A few years ago, for example, he became fascinated by Winston Churchill, reading his six-volume memoir of World War II. He is probably one of the few chief executives of a Silicon Valley start-up whose office walls are adorned with Churchill quotes. (Among them: “To improve is to change; to be perfect is to change often.”)
He’s a “relentlessly inquisitive guy,” says Ariel Anbar, a professor in the School of Earth and Space Exploration at Arizona State and director of ETX. The two worked closely together to create the “Habitable Worlds” and “BioBeyond” courses, and they continue to collaborate on Inspark and other projects. “Dror will have an idea,” Mr. Anbar says, “and boom, he’s off doing it.”
That describes the origins of Smart Sparrow, which has raised about $12-million in private investment and is now used to some extent on about 500 campuses. But the company didn’t just pop up fully formed. In 2004, while still a physics undergraduate, Mr. Ben-Naim was helping one of his professors by creating 3-D renderings and animations for an online course to explain the workings of a photonics lab. After months of work, the professor told him the digital tools were almost worthless because the professor himself couldn’t make changes in them without his student’s programming skills.
That put Mr. Ben-Naim on a journey that concluded with his writing a Ph.D. thesis in computer science that became the basis for Smart Sparrow. (The company name derives from his first name, which translates from the Hebrew as both “sparrow” and “freedom.”) “We’re born from the need of academics to control the experience,” he says.
Smart Sparrow sells its software directly to individual professors and departments, at prices that begin at $39 per month for up to 30 students in a class; departments and institutions that buy it on a larger scale pay higher amounts based on the number of classes and students. Professors who have used the Smart Sparrow platform, which is a bit like creating a presentation with PowerPoint but with many more interactive options, appreciate having that control. But they also note that it takes time and energy.
The product makes it easier to actually shape the course, says Richard Simpson, an associate professor of computer science at the New York Institute of Technology. But it takes time to think through what visualization or animation to bring in, what follow-up questions to include, and what prompts to offer students who still need help. He compares the effort to writing a course textbook and continues to wonder if the effort was worth it. “If Smart Sparrow doesn’t make it, I sunk a lot of work into a textbook that doesn’t exist,” he says. (Mr. Ben-Naim says about half the users of Smart Sparrow now use it on a more limited basis than Mr. Simpson does.)

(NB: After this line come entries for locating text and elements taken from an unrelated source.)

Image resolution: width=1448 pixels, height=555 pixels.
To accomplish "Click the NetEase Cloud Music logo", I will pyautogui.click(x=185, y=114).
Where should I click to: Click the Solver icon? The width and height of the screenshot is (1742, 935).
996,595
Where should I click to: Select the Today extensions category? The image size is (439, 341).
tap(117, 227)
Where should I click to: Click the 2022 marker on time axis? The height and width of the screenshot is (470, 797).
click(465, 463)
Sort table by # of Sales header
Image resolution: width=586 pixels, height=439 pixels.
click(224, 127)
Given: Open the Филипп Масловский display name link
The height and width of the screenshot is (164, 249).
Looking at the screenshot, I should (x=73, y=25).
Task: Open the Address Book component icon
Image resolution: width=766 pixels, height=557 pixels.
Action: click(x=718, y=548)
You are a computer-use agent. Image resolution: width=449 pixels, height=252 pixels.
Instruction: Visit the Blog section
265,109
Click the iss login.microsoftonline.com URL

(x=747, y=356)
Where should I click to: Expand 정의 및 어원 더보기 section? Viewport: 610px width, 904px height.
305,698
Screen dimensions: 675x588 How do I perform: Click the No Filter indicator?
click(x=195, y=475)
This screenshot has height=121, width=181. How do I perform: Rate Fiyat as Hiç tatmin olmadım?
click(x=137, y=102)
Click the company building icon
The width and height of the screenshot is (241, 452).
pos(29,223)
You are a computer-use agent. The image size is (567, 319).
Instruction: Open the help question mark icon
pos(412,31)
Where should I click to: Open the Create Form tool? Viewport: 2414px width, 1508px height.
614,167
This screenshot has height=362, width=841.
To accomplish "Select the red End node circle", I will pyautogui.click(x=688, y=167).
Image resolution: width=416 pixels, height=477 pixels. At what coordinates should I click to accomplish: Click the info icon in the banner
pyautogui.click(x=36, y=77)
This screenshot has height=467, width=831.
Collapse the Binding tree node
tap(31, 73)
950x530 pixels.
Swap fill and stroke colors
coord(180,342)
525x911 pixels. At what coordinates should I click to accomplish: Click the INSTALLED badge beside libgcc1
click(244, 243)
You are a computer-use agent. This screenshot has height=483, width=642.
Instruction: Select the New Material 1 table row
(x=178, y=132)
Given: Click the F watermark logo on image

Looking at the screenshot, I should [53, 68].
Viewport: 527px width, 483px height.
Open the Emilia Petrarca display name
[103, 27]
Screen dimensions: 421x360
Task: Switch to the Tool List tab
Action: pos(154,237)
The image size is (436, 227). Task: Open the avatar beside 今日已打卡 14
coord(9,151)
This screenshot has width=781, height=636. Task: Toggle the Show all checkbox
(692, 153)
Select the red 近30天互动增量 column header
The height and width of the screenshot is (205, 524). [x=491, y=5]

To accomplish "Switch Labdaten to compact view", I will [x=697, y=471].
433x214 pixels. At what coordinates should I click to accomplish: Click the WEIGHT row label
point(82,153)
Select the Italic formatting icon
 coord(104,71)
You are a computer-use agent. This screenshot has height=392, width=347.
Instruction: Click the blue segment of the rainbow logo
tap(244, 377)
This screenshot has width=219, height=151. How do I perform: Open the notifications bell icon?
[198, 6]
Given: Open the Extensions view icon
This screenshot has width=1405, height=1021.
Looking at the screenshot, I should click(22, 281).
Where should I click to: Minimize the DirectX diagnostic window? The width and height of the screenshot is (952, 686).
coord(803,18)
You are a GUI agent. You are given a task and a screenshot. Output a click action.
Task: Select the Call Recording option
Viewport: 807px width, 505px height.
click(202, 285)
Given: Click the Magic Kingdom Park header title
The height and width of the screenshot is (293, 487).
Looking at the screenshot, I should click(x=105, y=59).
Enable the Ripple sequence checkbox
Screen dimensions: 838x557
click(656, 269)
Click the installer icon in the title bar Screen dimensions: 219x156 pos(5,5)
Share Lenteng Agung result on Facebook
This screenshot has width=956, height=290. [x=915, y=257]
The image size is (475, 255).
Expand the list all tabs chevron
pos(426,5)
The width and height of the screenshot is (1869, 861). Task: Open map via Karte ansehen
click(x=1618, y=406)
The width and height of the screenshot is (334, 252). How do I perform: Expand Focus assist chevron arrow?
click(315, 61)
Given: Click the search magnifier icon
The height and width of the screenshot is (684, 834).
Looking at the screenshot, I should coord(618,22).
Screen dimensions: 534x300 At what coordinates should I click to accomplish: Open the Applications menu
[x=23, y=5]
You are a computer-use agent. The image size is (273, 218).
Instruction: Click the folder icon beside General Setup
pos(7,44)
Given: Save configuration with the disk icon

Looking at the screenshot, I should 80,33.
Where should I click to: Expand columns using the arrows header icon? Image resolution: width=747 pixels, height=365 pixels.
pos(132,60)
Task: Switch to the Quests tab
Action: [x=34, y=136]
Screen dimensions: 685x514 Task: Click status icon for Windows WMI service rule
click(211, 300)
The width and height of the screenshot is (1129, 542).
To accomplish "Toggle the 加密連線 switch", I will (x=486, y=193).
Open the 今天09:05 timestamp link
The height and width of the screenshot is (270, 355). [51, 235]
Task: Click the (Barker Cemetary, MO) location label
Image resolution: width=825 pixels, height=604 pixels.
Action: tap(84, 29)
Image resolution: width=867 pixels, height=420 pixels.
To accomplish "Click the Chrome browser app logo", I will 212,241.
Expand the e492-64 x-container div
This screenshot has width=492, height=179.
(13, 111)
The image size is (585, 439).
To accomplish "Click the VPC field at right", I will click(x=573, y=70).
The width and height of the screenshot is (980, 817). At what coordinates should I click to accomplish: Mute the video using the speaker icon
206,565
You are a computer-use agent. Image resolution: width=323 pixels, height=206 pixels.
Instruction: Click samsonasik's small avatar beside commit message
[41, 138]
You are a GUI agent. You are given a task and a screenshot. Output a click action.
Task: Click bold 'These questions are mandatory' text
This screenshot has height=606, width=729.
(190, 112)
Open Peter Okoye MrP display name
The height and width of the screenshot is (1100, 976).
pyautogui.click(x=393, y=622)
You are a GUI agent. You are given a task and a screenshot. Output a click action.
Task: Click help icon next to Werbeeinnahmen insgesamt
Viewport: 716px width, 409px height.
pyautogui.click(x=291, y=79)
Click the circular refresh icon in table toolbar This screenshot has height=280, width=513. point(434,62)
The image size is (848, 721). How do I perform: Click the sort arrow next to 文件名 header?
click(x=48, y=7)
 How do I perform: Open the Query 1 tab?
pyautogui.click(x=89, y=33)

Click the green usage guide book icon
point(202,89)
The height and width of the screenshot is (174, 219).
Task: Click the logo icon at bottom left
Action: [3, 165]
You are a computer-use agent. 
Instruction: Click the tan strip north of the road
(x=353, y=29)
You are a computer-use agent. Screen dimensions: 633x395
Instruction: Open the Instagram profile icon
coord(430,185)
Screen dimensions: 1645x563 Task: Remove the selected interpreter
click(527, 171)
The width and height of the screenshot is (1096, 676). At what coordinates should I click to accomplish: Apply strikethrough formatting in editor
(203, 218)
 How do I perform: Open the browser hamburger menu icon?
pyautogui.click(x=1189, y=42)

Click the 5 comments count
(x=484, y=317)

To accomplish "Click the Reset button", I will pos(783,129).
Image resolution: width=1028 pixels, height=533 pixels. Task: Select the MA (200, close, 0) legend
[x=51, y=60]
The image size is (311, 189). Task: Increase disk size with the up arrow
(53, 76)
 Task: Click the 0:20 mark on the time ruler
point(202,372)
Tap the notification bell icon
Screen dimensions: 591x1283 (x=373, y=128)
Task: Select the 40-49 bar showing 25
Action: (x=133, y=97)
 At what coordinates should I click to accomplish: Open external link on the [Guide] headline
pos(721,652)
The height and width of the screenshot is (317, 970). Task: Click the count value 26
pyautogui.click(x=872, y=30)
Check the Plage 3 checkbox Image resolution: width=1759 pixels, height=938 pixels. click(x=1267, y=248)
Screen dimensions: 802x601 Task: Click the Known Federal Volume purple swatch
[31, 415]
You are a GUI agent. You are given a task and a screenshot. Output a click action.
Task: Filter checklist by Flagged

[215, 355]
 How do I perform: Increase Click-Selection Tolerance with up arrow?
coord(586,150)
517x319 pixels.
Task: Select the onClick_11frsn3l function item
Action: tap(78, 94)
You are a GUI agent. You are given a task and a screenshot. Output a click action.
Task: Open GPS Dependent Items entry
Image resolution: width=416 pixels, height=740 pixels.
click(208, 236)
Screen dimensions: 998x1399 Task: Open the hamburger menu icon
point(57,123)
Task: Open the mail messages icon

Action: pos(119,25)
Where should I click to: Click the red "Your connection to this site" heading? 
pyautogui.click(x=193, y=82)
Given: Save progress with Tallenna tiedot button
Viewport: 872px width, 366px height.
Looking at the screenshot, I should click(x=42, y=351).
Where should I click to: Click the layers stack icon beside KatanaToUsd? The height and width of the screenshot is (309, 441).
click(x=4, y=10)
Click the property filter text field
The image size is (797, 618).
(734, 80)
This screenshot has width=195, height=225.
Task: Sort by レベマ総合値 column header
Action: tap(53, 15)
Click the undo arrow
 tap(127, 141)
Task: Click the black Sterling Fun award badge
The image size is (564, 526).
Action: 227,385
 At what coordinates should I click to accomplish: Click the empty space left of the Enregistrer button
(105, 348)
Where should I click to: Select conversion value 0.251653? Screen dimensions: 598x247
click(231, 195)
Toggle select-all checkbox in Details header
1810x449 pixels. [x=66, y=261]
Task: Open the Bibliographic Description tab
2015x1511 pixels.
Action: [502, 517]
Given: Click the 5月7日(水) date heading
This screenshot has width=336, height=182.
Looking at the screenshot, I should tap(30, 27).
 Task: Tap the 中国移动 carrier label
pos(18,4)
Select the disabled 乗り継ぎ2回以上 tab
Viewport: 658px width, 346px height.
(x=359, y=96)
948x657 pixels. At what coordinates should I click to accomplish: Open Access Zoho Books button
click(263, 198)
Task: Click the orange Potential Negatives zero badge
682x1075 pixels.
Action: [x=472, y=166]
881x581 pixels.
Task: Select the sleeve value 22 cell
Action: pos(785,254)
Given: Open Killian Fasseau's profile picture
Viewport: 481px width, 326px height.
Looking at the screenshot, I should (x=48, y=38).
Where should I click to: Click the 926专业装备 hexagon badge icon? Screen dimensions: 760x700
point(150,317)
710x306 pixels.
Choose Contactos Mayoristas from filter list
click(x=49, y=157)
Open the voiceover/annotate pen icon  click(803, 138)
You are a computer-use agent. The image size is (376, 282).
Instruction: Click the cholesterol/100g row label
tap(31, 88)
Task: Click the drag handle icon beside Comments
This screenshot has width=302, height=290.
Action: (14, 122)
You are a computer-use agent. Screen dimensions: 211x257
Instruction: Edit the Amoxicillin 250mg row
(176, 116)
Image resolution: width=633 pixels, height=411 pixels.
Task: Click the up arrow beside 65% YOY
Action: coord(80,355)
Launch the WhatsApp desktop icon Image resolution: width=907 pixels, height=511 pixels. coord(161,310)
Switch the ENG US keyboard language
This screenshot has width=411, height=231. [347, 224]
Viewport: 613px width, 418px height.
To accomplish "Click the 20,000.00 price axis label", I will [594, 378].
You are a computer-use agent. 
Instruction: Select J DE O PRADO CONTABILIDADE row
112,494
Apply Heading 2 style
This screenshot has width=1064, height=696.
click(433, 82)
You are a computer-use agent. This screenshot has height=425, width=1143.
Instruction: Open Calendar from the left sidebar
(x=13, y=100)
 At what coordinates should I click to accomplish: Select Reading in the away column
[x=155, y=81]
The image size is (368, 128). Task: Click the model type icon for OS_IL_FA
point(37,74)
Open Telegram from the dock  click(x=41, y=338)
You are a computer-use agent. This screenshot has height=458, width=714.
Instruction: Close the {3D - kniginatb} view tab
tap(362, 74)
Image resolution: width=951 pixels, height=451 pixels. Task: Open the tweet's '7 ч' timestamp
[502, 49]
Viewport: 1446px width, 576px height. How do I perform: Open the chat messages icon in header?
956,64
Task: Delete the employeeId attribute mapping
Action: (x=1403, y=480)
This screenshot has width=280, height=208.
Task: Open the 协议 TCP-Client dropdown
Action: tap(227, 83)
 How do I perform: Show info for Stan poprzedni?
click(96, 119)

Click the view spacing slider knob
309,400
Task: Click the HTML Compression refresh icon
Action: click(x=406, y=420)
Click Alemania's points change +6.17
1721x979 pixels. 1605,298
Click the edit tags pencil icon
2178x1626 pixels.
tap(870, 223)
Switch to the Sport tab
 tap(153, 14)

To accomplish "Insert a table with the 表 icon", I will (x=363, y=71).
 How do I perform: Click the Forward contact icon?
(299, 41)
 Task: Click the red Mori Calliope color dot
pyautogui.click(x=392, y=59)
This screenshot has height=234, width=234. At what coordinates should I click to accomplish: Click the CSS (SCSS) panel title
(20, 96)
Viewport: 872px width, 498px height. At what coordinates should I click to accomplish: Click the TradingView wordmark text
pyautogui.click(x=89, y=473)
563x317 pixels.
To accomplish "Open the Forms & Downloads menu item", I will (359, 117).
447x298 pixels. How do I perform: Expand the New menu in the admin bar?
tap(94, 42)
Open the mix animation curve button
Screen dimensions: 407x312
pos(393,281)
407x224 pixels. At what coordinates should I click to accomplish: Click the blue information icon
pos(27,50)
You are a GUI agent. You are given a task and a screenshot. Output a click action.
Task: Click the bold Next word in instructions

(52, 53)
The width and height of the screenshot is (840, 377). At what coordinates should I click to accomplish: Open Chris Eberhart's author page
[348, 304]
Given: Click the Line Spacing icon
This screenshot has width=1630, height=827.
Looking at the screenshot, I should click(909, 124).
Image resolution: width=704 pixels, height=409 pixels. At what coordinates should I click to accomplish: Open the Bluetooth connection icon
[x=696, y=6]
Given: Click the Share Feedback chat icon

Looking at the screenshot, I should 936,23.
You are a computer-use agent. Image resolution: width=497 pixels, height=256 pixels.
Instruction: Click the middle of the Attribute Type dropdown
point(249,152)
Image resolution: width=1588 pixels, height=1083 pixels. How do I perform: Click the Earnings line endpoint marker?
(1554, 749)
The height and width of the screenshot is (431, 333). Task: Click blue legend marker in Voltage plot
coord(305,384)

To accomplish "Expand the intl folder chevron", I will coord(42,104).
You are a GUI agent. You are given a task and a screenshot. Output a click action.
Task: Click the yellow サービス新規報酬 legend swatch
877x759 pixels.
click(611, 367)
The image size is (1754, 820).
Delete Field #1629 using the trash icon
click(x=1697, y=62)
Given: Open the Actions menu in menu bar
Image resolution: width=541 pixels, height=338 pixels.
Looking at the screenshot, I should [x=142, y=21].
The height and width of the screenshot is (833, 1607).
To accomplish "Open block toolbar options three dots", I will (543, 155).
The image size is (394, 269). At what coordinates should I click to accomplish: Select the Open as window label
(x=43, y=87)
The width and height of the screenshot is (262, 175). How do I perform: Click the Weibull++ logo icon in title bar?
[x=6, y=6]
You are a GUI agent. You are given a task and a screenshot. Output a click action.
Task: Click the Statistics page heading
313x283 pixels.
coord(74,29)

For now, Mr. Simpson’s time investment is probably safe. In fact, with the launch of “BioBeyond,” Smart Sparrow is enjoying newfound attention, including some from community colleges. That’s because the Gates grant includes funds for Achieving the Dream, a community-college organization, to work with Inspark.
Inspark is run by Arizona State’s Center for Education Through eXploration and operates on the Smart Sparrow platform. In about a year, says Mr. Ben-Naim, it will have the capacity to accept and distribute outside material. That, he says, is when Smart Sparrow’s potential to change science education will really be tested.
“Creating courseware is the fun and easy part,” he says. “Actually getting it to be used at scale, that’s the hard part.”